Workers Who Waged the Biggest Trump-Era Manufacturing Strike Just Struck a Deal—Here’s What It Says

This article first appeared in Labor Notes.

Three months after the largest manufacturing strike of the Trump presidency so far, locomotive plant workers in Erie, Pennsylvania, have a deal. Electrical Workers (UE) Locals 506 and 618ratified a four-year contract on June 12.

In a qualified victory, the 1,700 members conceded a two-tier wage structure with a 10-year progression for new hires to reach parity with current workers, but beat back the company’s demands for a harsher version of two-tier and numerous other concessions.

“We’ve managed to preserve a lot of what we had,” said UE Local 506 President Scott Slawson.

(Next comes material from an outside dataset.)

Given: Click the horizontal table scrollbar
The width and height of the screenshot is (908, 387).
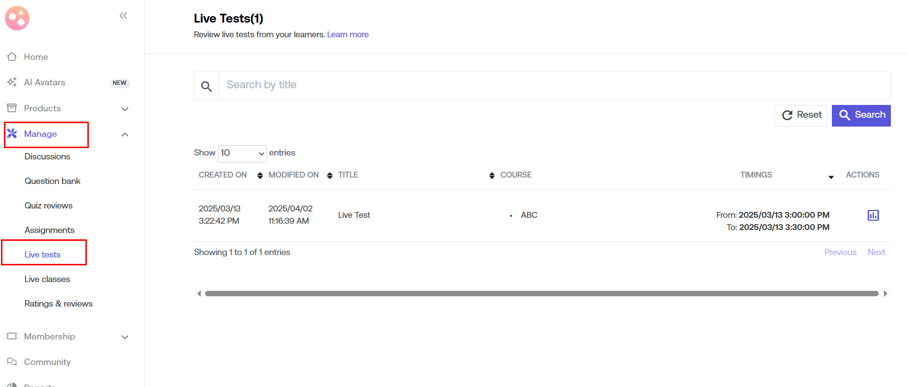Looking at the screenshot, I should pos(541,294).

He added, however, “There were some gives on the union side for sure—there’s no two ways about it.”

Wabtec, which took over the plant in February following its purchase of GE Transportation, had threatened to move work out of Erie if the union refused a lower wage scale.

Thousands of jobs have been eliminated at the plant since 1955. In 2017, GE vowed to move all locomotive production to Fort Worth, Texas, where it opened a nonunion plant in 2013. But those plans never panned out, as the Fort Worth plant struggled to hire and retain enough skilled workers, with quality suffering as a result. Work has been moving back to the Erie plant over the last year.

The new agreement not only maintains the existing jobs at the plant but also guarantees 100 new positions in the Erie factory by the end of the contract. UE also beat back Wabtec’s demands to institute mandatory overtime and hire up to 20 percent of the plant’s workforce as nonunion temps.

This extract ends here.